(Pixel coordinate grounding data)
:::

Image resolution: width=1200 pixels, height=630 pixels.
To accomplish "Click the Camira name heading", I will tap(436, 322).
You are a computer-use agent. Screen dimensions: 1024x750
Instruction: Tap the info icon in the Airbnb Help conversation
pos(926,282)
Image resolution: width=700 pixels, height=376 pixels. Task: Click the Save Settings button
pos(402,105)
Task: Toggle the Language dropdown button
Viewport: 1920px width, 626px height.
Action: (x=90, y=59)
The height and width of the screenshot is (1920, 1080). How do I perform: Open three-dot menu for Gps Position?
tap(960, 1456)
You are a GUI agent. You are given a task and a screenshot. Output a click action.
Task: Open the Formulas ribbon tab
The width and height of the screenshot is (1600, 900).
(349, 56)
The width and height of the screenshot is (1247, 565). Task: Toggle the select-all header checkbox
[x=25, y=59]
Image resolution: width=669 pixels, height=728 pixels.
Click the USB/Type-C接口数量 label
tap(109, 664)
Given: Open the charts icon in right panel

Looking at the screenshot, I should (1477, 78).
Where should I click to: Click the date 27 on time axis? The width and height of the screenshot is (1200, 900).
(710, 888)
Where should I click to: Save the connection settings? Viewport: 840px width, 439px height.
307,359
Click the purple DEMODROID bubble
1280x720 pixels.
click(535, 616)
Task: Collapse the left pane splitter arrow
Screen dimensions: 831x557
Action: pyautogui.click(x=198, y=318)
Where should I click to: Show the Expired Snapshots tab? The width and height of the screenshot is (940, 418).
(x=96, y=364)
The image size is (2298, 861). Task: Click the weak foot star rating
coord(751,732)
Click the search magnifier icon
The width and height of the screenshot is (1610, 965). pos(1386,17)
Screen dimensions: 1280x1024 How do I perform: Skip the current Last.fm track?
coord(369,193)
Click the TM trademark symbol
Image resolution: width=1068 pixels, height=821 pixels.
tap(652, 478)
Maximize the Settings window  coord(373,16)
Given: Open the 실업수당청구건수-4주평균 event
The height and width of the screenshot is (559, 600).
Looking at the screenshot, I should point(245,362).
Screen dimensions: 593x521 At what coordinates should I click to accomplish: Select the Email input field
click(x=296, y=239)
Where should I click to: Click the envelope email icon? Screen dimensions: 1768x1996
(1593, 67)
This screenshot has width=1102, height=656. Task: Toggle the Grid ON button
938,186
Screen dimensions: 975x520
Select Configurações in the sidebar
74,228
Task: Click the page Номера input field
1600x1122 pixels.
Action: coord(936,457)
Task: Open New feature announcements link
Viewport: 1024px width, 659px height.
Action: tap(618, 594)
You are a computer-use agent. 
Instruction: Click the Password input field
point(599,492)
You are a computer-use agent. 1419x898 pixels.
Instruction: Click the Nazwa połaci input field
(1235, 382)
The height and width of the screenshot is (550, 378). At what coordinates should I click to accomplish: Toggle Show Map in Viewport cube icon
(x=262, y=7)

:::

■ **Try it**
Give each line of the records above again, unchanged.

■ **Solution**
Image resolution: width=1200 pixels, height=630 pixels.
To accomplish "Click the Camira name heading", I will tap(436, 322).
You are a computer-use agent. Screen dimensions: 1024x750
Instruction: Tap the info icon in the Airbnb Help conversation
pos(926,282)
Image resolution: width=700 pixels, height=376 pixels. Task: Click the Save Settings button
pos(402,105)
Task: Toggle the Language dropdown button
Viewport: 1920px width, 626px height.
Action: (x=90, y=59)
The height and width of the screenshot is (1920, 1080). How do I perform: Open three-dot menu for Gps Position?
tap(960, 1456)
You are a GUI agent. You are given a task and a screenshot. Output a click action.
Task: Open the Formulas ribbon tab
The width and height of the screenshot is (1600, 900).
(349, 56)
The width and height of the screenshot is (1247, 565). Task: Toggle the select-all header checkbox
[x=25, y=59]
Image resolution: width=669 pixels, height=728 pixels.
Click the USB/Type-C接口数量 label
tap(109, 664)
Given: Open the charts icon in right panel

Looking at the screenshot, I should (1477, 78).
Where should I click to: Click the date 27 on time axis? The width and height of the screenshot is (1200, 900).
(710, 888)
Where should I click to: Save the connection settings? Viewport: 840px width, 439px height.
307,359
Click the purple DEMODROID bubble
1280x720 pixels.
click(535, 616)
Task: Collapse the left pane splitter arrow
Screen dimensions: 831x557
Action: pyautogui.click(x=198, y=318)
Where should I click to: Show the Expired Snapshots tab? The width and height of the screenshot is (940, 418).
(x=96, y=364)
The image size is (2298, 861). Task: Click the weak foot star rating
coord(751,732)
Click the search magnifier icon
The width and height of the screenshot is (1610, 965). pos(1386,17)
Screen dimensions: 1280x1024 How do I perform: Skip the current Last.fm track?
coord(369,193)
Click the TM trademark symbol
Image resolution: width=1068 pixels, height=821 pixels.
tap(652, 478)
Maximize the Settings window  coord(373,16)
Given: Open the 실업수당청구건수-4주평균 event
The height and width of the screenshot is (559, 600).
Looking at the screenshot, I should point(245,362).
Screen dimensions: 593x521 At what coordinates should I click to accomplish: Select the Email input field
click(x=296, y=239)
Where should I click to: Click the envelope email icon? Screen dimensions: 1768x1996
(1593, 67)
This screenshot has width=1102, height=656. Task: Toggle the Grid ON button
938,186
Screen dimensions: 975x520
Select Configurações in the sidebar
74,228
Task: Click the page Номера input field
1600x1122 pixels.
Action: coord(936,457)
Task: Open New feature announcements link
Viewport: 1024px width, 659px height.
Action: tap(618, 594)
You are a computer-use agent. 
Instruction: Click the Password input field
point(599,492)
You are a computer-use agent. 1419x898 pixels.
Instruction: Click the Nazwa połaci input field
(1235, 382)
The height and width of the screenshot is (550, 378). At what coordinates should I click to accomplish: Toggle Show Map in Viewport cube icon
(x=262, y=7)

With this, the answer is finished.